Can you pull it off on a budget? Yes absolutely. Search around for used equipment. I'd bet for about $200 you could get a smashing set up for that fish. 

Spending $10 on a petco 10g tank and a $12 air pump. Don't bother.


----------



## Rogergolf66 (Dec 24, 2006)

Just adition to what they told you good advise but to answer your question about how hard it it to keep a salt water tank. it is not hard at all it is more maintanence then what freshwater is. Just a reminder that the less water in the tank then the quicker a problem will contaminate the water. so the smaller the tank the harder it is to keep it stable.

Roger


----------



## Melissa (Nov 28, 2006)

Rogergolf66 said:


> Just adition to what they told you good advise but to answer your question about how hard it it to keep a salt water tank. it is not hard at all it is more maintanence then what freshwater is. Just a reminder that the less water in the tank then the quicker a problem will contaminate the water. so the smaller the tank the harder it is to keep it stable.
> 
> Roger


You know we have a 20 gallon with 4 fish and have never had a problem with it at all. I think it just depends.


----------



## crazie.eddie (Sep 1, 2006)

From what I understand, certain species of clowns are aggressive. I just forget which ones.


----------



## caferacermike (Oct 3, 2006)

All but the perculas. Even the percs can be nasty.
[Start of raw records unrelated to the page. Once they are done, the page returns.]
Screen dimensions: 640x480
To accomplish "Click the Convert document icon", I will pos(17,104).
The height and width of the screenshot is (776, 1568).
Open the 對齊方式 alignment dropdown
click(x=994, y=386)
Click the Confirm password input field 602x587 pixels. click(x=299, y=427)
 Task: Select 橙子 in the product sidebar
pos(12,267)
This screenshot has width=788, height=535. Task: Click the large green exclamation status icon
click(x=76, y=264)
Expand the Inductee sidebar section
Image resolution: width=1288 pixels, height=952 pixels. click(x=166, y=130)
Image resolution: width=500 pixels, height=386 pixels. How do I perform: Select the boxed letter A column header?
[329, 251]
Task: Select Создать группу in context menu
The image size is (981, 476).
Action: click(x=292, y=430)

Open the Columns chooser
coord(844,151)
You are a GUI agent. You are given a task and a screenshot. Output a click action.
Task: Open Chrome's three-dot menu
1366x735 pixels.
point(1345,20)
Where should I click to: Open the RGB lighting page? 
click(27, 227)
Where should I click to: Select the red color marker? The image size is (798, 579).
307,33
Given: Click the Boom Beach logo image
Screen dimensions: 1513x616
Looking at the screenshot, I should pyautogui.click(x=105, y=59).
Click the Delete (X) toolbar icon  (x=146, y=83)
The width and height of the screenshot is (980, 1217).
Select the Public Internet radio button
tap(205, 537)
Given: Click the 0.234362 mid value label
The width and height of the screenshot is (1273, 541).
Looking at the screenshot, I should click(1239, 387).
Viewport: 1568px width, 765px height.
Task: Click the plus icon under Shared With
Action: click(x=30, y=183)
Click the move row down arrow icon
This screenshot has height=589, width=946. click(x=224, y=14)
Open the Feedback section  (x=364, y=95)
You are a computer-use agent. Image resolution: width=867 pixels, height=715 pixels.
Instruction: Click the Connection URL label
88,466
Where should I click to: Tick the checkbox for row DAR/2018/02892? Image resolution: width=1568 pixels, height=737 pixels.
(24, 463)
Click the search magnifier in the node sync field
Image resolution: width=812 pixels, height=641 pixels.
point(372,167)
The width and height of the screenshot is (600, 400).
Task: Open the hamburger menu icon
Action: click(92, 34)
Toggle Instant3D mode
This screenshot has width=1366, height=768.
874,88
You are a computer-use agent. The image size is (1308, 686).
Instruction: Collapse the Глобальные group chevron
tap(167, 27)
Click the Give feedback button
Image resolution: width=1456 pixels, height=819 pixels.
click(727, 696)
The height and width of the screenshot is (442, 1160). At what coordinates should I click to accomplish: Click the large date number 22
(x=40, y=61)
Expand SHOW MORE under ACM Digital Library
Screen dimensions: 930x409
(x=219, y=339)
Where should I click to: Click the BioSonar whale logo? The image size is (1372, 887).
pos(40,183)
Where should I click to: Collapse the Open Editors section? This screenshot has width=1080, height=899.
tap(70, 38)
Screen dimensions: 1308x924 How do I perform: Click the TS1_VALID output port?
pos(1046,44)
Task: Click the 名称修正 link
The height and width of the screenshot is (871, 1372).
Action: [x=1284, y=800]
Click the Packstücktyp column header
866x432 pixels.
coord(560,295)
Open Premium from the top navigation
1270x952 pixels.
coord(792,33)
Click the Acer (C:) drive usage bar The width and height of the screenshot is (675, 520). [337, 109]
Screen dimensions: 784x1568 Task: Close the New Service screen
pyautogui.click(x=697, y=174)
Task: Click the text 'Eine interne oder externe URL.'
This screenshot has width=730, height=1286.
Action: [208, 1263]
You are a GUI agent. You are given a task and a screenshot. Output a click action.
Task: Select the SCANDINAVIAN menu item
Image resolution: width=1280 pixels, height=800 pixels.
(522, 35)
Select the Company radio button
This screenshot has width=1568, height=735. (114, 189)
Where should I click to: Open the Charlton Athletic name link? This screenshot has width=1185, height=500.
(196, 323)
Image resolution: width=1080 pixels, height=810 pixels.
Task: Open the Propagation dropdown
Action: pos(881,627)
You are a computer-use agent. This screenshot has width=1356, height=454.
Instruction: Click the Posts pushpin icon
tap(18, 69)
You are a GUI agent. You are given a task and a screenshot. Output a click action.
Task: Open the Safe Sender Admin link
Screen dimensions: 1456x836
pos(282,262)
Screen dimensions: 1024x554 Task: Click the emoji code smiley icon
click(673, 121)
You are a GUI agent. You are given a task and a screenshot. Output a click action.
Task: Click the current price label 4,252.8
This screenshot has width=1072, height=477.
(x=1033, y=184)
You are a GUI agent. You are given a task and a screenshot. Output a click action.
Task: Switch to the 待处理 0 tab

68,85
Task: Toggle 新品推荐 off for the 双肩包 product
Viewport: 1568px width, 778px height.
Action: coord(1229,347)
Most important thing to remember, clowns are damsels at heart. We all know how nasty damsels can be.


----------



## Melissa (Nov 28, 2006)

yeah, stay away from the maroon clowns, they are like the meanest ones. Compared to all od them Oscellaris are the most peacefull.


----------



## bettababy (Oct 12, 2006)

Ocellaris are not only the most peaceful, but also stay the smallest, so are better suited for a smaller tank. I will agree completely with everything said so far, and want to help stress that the smaller the tank the harder it will be to keep stable. Can a 10 gallon and clown be pulled off? Yes, if all you want in the tank is a clownfish, maybe a few snails and hermits. 10 gallons would do better with corals than with fish.
The larger the tank the easier it will be to take care of.
Clown fish average $26 - $30 around here, so price seems right. One thing to keep in mind is that salt water isn't "harder" but it is "different" and there is a lot to be learned to keep it healthy and stable. Expect to spend some money, as live rock can get quite expensive, and in such a small tank, you'll want as much as you can get in there. You could work with a good hang on filter, but you will have salt creep to deal with, more so with a hang on. You'll need a hydrometer to measure salinity/specific gravity, and because evaporation will cause more drastic changes in smaller tanks, you could be checking it as much as once/day.
I also would suggest planning to get your own set of liquid test kits for ammonia, nitrite, nitrate, pH, KH, and calcium. These will be important to have on hand, especially with a smaller tank. Anytime you have a problem, test readings are the first thing everyone will need to help you. Once you get used to saltwater, you will also learn to see warning signs in test results, so you can prevent problems from happening.
So, I will also encourage the idea of working with a larger tank, as large as you can afford/accomidate. Saltwater is addicting, and you can't fit as many fish into a tank as in freshwater, so it's easy to get overcrowded real quick in a small tank. In a nano, over crowded means expense and death. The bigger the tank the more you can have and the easier it is to keep.
Any help you need, please ask, we're all eager to help in any way we can.


----------



## usmc121581 (Jul 31, 2006)

> Clown fish average $26 - $30 around here


I just wanted to say hpow the prices change around depending what regien your from. Prices around here range from $20-45 depend on what species you wanted.


----------